The induction of GST as well as GST–Smad2 fusion protein expression in BL21 codon competence cells was achieved by employing IPTG (Brand &Cat no: Sangon, A100487) at a dose of 1 μM. The bacteria precipitations were subsequently lysed employing an IP lysis solution supplemented with protease and phosphatase inhibitors. Above lysate was subjected into incubation with GST beads at a temperature of 4 ℃ for a duration of 2 h.

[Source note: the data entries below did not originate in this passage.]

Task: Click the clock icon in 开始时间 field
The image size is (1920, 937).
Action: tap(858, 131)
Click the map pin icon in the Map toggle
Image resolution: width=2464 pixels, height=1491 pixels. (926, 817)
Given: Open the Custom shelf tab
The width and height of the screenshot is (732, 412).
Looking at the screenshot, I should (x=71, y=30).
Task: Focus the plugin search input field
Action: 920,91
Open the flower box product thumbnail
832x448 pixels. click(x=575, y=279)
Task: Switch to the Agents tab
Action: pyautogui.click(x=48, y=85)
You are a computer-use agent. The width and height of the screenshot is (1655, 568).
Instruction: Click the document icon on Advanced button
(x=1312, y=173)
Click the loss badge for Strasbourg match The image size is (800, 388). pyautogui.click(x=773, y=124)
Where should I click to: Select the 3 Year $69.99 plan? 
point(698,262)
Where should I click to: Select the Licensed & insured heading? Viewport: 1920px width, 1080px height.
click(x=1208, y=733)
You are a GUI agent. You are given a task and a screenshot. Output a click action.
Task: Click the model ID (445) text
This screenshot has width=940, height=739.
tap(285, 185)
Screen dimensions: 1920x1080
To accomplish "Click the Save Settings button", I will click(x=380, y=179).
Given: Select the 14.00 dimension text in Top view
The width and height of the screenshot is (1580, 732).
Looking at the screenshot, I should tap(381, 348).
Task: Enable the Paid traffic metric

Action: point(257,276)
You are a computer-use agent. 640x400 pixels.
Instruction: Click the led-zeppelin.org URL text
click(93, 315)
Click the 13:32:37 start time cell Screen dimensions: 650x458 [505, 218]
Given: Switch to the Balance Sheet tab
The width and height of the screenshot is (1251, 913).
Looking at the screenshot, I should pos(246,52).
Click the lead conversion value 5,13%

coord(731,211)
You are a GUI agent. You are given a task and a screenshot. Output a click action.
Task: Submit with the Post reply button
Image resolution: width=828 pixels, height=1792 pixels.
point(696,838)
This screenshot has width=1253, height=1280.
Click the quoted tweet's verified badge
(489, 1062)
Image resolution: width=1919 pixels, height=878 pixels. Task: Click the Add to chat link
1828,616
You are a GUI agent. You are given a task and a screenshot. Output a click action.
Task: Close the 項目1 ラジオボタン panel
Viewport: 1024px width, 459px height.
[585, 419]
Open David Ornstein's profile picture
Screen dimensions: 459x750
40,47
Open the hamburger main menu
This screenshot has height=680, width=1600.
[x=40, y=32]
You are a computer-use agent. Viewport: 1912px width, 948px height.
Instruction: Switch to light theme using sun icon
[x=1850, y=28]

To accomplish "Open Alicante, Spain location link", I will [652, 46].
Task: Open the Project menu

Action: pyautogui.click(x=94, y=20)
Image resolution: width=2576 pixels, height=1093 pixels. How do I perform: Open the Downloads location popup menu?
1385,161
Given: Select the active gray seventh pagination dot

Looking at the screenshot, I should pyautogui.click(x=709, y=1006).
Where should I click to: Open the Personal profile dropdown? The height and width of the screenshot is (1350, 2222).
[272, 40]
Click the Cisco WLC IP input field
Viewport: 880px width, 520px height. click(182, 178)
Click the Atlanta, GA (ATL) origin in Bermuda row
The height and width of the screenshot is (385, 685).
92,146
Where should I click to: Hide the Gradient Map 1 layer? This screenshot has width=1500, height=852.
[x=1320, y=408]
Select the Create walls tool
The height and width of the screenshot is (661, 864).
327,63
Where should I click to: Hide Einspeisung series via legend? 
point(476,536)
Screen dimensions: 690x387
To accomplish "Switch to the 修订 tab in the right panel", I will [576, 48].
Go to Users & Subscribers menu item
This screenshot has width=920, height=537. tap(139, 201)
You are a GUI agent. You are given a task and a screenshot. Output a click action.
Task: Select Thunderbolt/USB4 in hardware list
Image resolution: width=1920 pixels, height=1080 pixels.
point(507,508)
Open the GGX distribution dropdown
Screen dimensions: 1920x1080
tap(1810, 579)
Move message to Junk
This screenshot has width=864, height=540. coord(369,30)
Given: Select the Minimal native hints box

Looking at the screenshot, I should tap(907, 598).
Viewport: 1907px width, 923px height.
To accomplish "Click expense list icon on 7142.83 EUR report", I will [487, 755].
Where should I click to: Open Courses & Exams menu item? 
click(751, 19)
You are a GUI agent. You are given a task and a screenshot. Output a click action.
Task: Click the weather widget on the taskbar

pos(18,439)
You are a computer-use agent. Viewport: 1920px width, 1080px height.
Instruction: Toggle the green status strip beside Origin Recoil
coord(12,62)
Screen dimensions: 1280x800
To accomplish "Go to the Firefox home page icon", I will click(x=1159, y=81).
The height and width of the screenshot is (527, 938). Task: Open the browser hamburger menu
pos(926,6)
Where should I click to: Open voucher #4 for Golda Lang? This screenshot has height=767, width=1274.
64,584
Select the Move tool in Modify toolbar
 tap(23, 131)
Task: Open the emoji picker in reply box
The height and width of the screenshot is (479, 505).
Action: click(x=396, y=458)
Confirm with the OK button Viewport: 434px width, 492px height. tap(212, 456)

The Flag-TH plasmids were introduced into HEK293T cells by transfection, and after 48 h, the cells were lysed employing an IP lysis solution. Enriched GST–Smad2 proteins and GST coupling with GST beads, were incubated with the cell lysate supernatant for 3 h at 4 ℃. Following three times of washes with IP wish buffer, the beads were mixed with 50 μL protein loading buffer and denatured at 100 ℃ for 5 min. The protein directly binding involving TH and Smad2 was examined employing Western blot assessment.

In vivo metastasis assay

This experiment utilized BALB/c-Nude mice (Brand: Gempharmatech), specifically male mice aged 5–6 weeks. Huh7 cells were subjected to lentivirus-mediated luciferase expression and subsequently screened upon treatment of Hygromycin B. Subsequently, each nude mice received an injection of 1 × 106 cells through the tail vein. Following a duration of 4 weeks, the nude mice were administered an intraperitoneal injection of 3 mg of D-fluorescein potassium salt (Brand &Cat no: Beyotime, ST196) and subsequently sedated with isoflurane. After a duration of 10 min, the bioluminescence of the mice was examined utilizing small animal bioluminescence imaging.

Soft agar assay

Upon reaching a cell confluence of 70–80%, the cells underwent digestion, and cells were resuspended in basal medium. The bottom gel with a volume of 300 μL per well, consisting of 20% FBS, 40% 2 × MEM, and 40% 1.25% agar. The culture layer with a volume of 400 μL per well, with a mixture of 25% FBS, 37.5% 2 × MEM, 37.5% 1% agar, 0.8% 2 mM L-glutamine and 800 cells. This assay was performed on 24-well plates, with PBS surrounded to sustain a moist culture environment. There were 4 replicate wells per cell. The colony was cultured at a temperature of 37 ℃ with a 5% concentration of carbon dioxide for a duration of 10–14 days. Five samples were chosen at random from per well for cell colony counting employing a microscope.

Transwell invasion assay

Growth factor-free Matrigel was diluted with basal DMEM medium at a ratio of 3:100, gently mixed, and promptly applied to the surface of the upper compartment. After 30 min, the liquid portion was removed. The lower chamber was replaced with 500 μL of DMEM medium with 30% FBS. The cells were resuspended with basic DMEM media at a concentration of 1 × 105 cells per milliliter. Following the mixing process, 200 μL cell solution containing 2 × 104 cells was placed within the upper chamber. After incubated at 37 ℃ with 5% CO2 for a duration of 48 h. The cells were fixed with a 4% paraformaldehyde solution and then subjected to staining with crystal violet. Five fields were chosen from each transwell chamber, and photographs were captured employing a microscope.

CCK8 assay

Every well of 96-well plates was seeded with 1 × 103 cells and then cultivated within the incubator at a temperature of 37 ℃ with a CO2 concentration of 5%. The following 5 days, the fresh basic medium with a concentration of 10% Cell Counting Kit-8 solution was added into the wells after using the negative pressure aspirator to suck the old medium away. After a 2-h incubation, the optical density at 450 nm was measured. Proliferation rate was drawn by a curve of OD450.

Wound healing assay

The HCC cell lines were distributed into culture dishes with a diameter of 3.5 cm with the same number of cells. Upon reaching full cell confluence, a linear wounding was created employing a pipette tip. Healing progression of wound was subsequently recorded employing microscopy at various time intervals. The assessment of wound healing rate of each cell was conducted using the Image J program.

Statistical analysis

The experiment results were analyzed by using SPSS Version 23.0 and GraphPad Prism Version 8.0.2 (GraphPad software, La Jolla, CA, US). Data were assessed using log-rank tests, two-sided χ2 tests, and two-tailed Student's t tests. The experiment results were considered to be statistically significant when the p value was less than 0.05.